Example 2:tickets = [["JFK","SFO"],["JFK","ATL"],["SFO","ATL"],["ATL","JFK"],["ATL","SFO"]]
Return ["JFK","ATL","JFK","SFO","ATL","SFO"].
Another possible reconstruction is ["JFK","SFO","ATL","JFK","ATL","SFO"]. But it is larger in lexical order.
题意及分析:将所有的机票用数组保存起来,最后我们就是要找出一条路径将机票用完,并且如果有多条路径,就找字典序最小的。最开始想到的方法是用一个hashmap<String,PriorityQueue<String>>保存每个点及其邻节点,然后使用深度遍历,第一次得到的结果便是答案(因为每次都是用的最小路径)。 另外一种方法是每次找到终点,然后删除该点继续查找下一个终点,最后得到的结果反转即可。
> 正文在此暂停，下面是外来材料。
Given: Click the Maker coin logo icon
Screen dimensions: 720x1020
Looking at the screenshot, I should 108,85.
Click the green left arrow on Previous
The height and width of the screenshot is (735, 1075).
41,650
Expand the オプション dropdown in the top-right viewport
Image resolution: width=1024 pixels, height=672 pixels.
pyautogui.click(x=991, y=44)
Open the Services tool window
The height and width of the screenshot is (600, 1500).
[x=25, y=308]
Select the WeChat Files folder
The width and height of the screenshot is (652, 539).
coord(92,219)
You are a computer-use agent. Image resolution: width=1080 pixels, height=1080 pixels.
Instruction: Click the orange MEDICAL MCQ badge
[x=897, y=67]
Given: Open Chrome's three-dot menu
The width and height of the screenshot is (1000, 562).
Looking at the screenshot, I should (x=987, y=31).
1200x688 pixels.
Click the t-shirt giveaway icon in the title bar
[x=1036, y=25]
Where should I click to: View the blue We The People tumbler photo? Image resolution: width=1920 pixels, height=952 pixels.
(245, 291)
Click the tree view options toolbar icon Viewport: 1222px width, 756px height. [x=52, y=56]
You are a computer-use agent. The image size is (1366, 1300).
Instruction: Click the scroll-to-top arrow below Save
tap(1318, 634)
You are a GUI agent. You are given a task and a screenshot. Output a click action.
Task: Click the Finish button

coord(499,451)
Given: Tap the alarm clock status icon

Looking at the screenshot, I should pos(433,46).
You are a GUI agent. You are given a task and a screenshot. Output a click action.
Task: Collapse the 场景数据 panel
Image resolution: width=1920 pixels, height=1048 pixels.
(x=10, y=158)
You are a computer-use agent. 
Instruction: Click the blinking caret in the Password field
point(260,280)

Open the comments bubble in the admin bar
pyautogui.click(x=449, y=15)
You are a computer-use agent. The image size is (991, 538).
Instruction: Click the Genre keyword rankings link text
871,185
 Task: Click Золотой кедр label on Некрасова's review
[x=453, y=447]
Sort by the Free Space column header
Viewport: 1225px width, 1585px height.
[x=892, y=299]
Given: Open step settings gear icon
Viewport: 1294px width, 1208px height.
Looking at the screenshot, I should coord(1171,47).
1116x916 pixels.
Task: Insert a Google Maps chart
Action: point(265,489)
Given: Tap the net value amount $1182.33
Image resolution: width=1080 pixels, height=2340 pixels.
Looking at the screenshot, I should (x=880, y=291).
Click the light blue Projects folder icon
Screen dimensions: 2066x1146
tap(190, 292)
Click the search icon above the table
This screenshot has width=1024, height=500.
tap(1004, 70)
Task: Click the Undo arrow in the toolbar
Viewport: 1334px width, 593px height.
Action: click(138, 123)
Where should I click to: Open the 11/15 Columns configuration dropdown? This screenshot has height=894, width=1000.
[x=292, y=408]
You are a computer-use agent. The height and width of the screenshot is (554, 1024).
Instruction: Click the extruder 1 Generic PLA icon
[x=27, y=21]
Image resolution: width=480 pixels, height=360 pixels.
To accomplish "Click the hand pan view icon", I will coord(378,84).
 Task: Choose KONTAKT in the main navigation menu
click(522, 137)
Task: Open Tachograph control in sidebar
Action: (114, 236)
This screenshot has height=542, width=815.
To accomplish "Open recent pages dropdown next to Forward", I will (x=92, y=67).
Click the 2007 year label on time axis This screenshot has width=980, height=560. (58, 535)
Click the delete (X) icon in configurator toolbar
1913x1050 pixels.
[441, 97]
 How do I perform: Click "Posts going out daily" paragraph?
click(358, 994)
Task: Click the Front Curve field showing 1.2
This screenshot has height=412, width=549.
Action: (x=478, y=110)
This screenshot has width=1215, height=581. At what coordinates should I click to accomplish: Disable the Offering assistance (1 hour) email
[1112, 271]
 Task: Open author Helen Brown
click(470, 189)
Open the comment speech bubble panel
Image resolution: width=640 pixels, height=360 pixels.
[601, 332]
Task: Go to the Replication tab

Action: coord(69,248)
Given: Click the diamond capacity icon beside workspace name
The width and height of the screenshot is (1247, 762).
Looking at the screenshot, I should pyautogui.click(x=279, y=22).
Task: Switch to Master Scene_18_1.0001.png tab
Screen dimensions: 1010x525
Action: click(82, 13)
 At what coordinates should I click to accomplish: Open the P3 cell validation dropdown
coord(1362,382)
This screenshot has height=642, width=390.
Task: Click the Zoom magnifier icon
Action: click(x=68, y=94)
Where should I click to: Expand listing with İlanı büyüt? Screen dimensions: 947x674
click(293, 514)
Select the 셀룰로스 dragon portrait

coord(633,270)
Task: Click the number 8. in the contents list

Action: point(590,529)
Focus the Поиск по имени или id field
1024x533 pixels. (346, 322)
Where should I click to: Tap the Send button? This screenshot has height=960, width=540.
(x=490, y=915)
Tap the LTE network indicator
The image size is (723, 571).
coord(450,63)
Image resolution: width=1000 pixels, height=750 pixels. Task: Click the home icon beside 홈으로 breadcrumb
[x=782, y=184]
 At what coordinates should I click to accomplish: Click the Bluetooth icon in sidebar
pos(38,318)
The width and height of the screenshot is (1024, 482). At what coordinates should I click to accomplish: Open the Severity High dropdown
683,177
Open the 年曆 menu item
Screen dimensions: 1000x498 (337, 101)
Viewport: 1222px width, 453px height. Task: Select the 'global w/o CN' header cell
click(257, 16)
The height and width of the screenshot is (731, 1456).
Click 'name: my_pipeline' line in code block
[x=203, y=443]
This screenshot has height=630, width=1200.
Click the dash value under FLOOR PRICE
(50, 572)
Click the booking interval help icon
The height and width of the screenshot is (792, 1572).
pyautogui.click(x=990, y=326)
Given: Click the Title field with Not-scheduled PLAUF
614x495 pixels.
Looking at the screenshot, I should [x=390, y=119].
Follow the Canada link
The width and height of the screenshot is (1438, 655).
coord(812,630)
实际上,这道题目是计算最小的欧拉路径。通过分析可以知道:
如果一个有向图,存在欧拉路径(不是欧拉回路),那么图中的点最多只可能有两个点:degree(入)!=degree(出),并且这两个点,一个入度>出度,一个入度<出度;也有可能所有点degree(入)==degree(出),则存在欧拉回路
很明显,既然题目保证存在欧拉路径,那么JFK就是那个入度<出度的点,并且存在一个点入度>出度;或者所有点入度==出度
贪心法:从JFK开始,每次选取最小路径走,如果走不下去,只有可能遇到了终结点PP(那个入度>出度的点),这样就形成了从JFK到PP的主路径。剩下没走的边只有可能形成环,只要将环并入到主路径上就完成了最小欧拉路径的搜索!!
代码:
public class Solution {
Map<String, PriorityQueue<String>> map= new HashMap<>();
List<String> res = new ArrayList<>();
public List<String> findItinerary(String[][] tickets) {
for(String[] ticket:tickets){
map.computeIfAbsent(ticket[0],k->new PriorityQueue<>()).add(ticket[1]);
}
dfs("JFK");
Collections.reverse(res);
return res;
}
public void dfs(String node){
PriorityQueue<String> priorityQueue = map.get(node);
while(priorityQueue!=null&&!priorityQueue.isEmpty())
dfs(priorityQueue.poll());
res.add(node);
}
}